__Your goal__: Of the lines listed below, return exactly those that run from the line containing "Full Collection of" through the line containing "Buy it now (188, 1093)", both included.

__Data supplied__:
★ ★ ★ ★ ★

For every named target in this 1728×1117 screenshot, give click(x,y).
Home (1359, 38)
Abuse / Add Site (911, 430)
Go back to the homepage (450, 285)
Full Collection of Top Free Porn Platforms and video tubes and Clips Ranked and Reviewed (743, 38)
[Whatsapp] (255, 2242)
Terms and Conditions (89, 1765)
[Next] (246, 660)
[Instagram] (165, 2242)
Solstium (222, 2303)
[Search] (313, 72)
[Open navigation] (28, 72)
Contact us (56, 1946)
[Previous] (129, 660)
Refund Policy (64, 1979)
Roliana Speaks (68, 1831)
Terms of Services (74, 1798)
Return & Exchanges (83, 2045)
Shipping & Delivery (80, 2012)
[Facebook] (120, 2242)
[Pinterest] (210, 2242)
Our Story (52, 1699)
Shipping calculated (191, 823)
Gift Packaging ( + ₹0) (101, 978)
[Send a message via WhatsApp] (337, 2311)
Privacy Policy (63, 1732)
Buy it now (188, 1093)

★ ★ ★ ★ ★

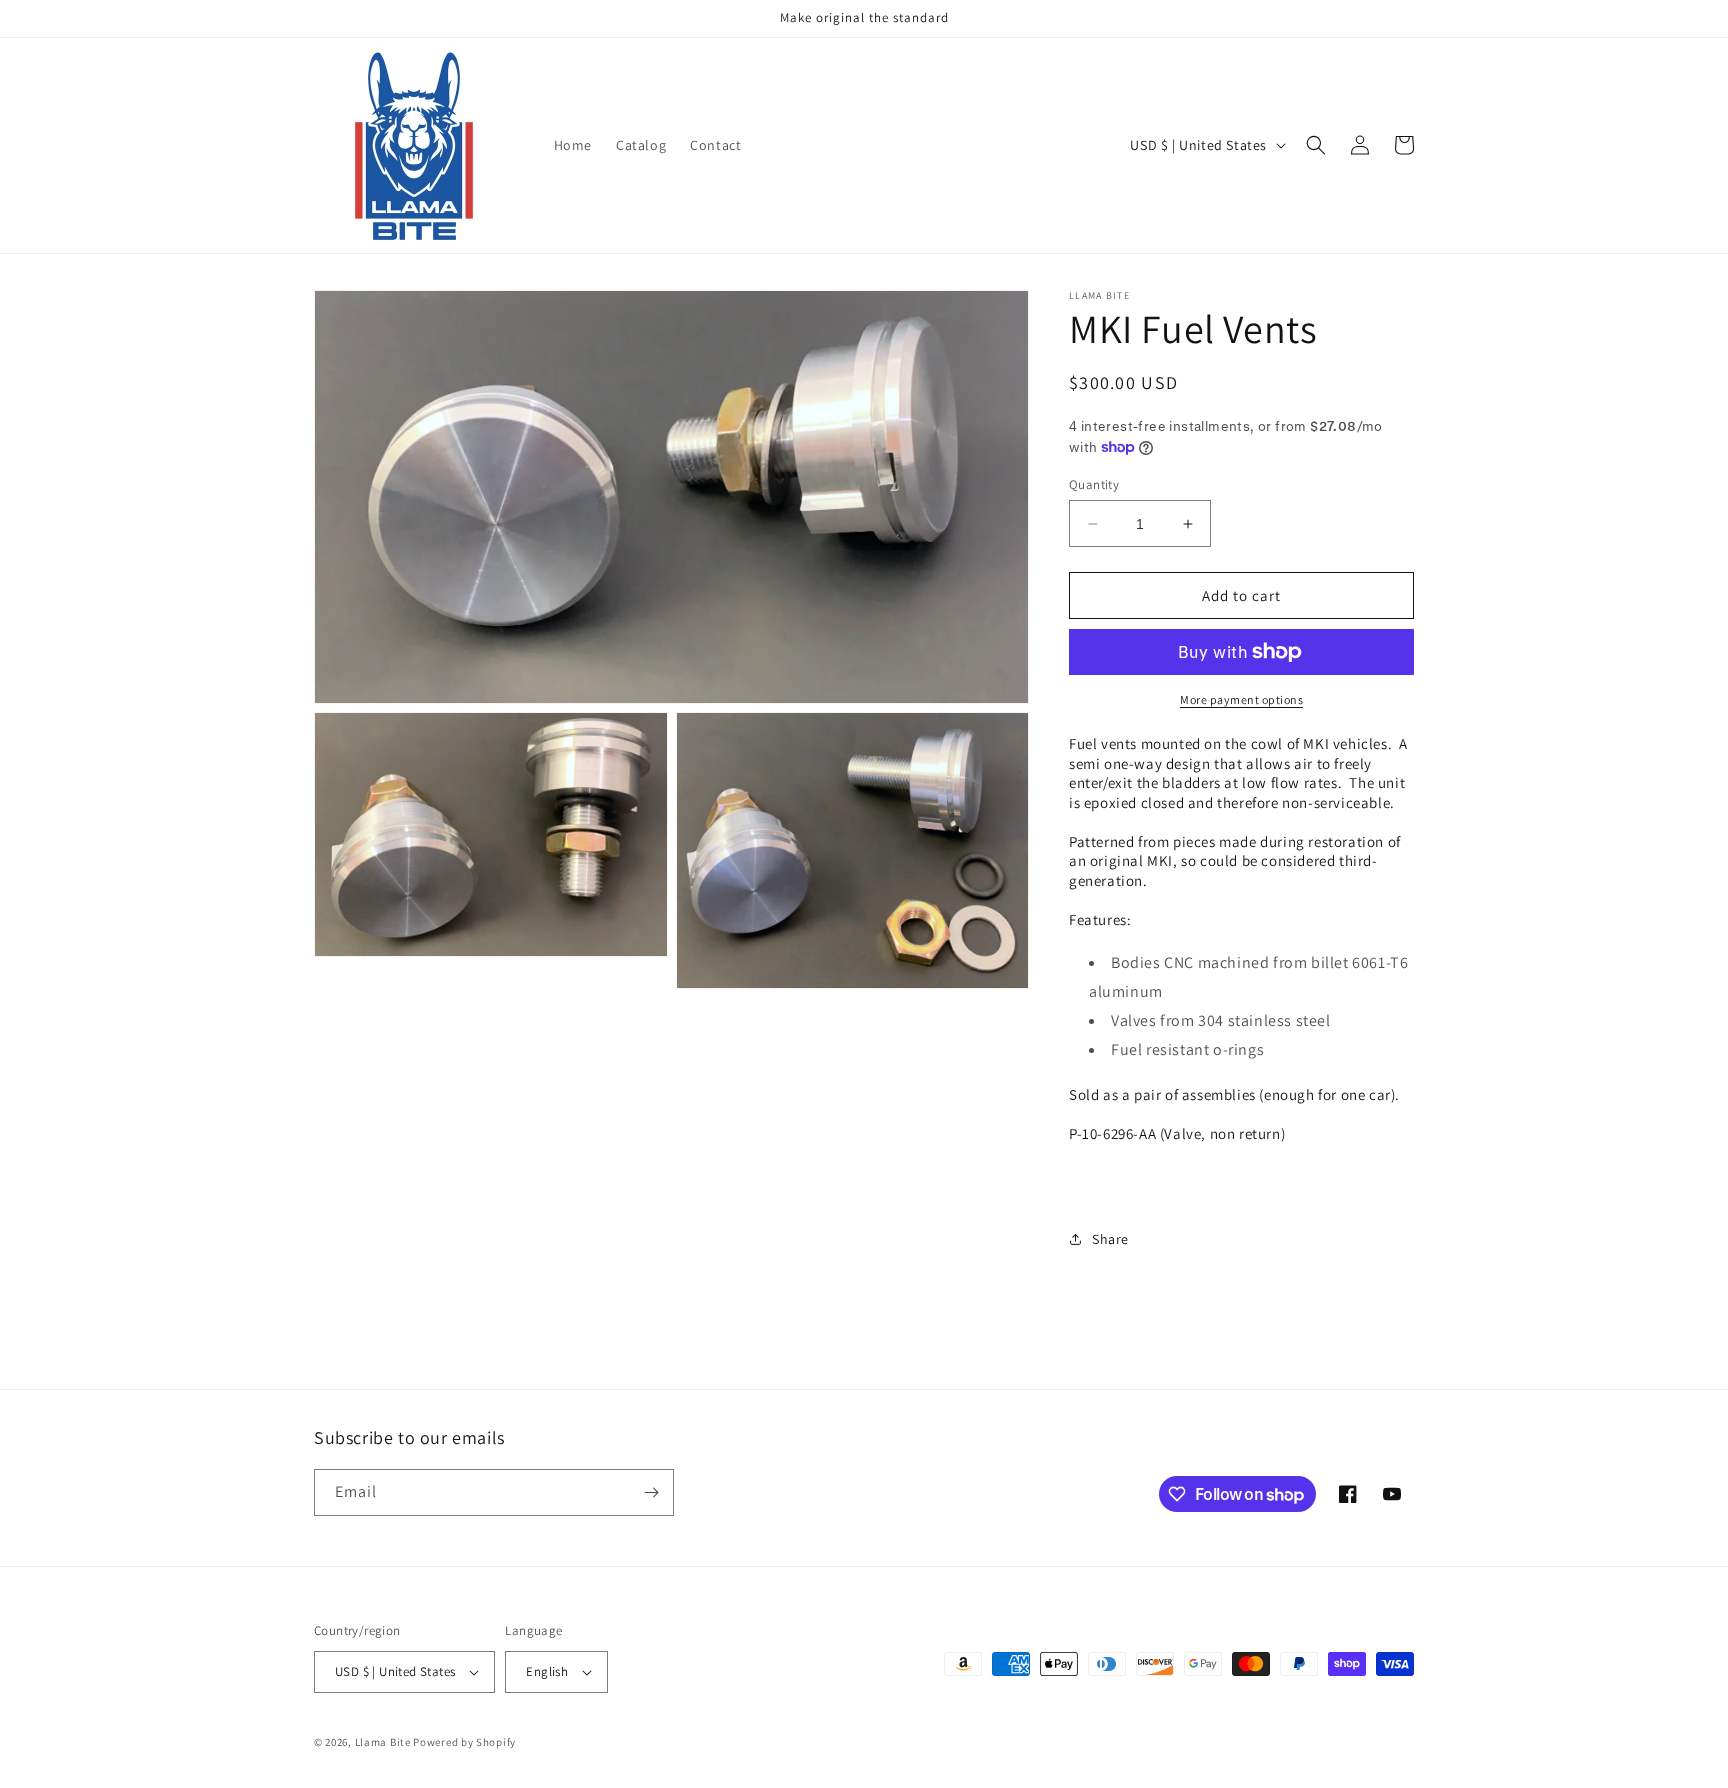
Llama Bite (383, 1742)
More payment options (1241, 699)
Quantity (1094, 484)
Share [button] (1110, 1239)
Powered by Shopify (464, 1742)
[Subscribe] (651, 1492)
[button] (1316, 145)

★ ★ ★ ★ ★

__Solution to the exercise__:
Full Collection of Top Free Porn Platforms and video tubes and Clips Ranked and Reviewed (743, 38)
[Whatsapp] (255, 2242)
Terms and Conditions (89, 1765)
[Next] (246, 660)
[Instagram] (165, 2242)
Solstium (222, 2303)
[Search] (313, 72)
[Open navigation] (28, 72)
Contact us (56, 1946)
[Previous] (129, 660)
Refund Policy (64, 1979)
Roliana Speaks (68, 1831)
Terms of Services (74, 1798)
Return & Exchanges (83, 2045)
Shipping & Delivery (80, 2012)
[Facebook] (120, 2242)
[Pinterest] (210, 2242)
Our Story (52, 1699)
Shipping calculated (191, 823)
Gift Packaging ( + ₹0) (101, 978)
[Send a message via WhatsApp] (337, 2311)
Privacy Policy (63, 1732)
Buy it now (188, 1093)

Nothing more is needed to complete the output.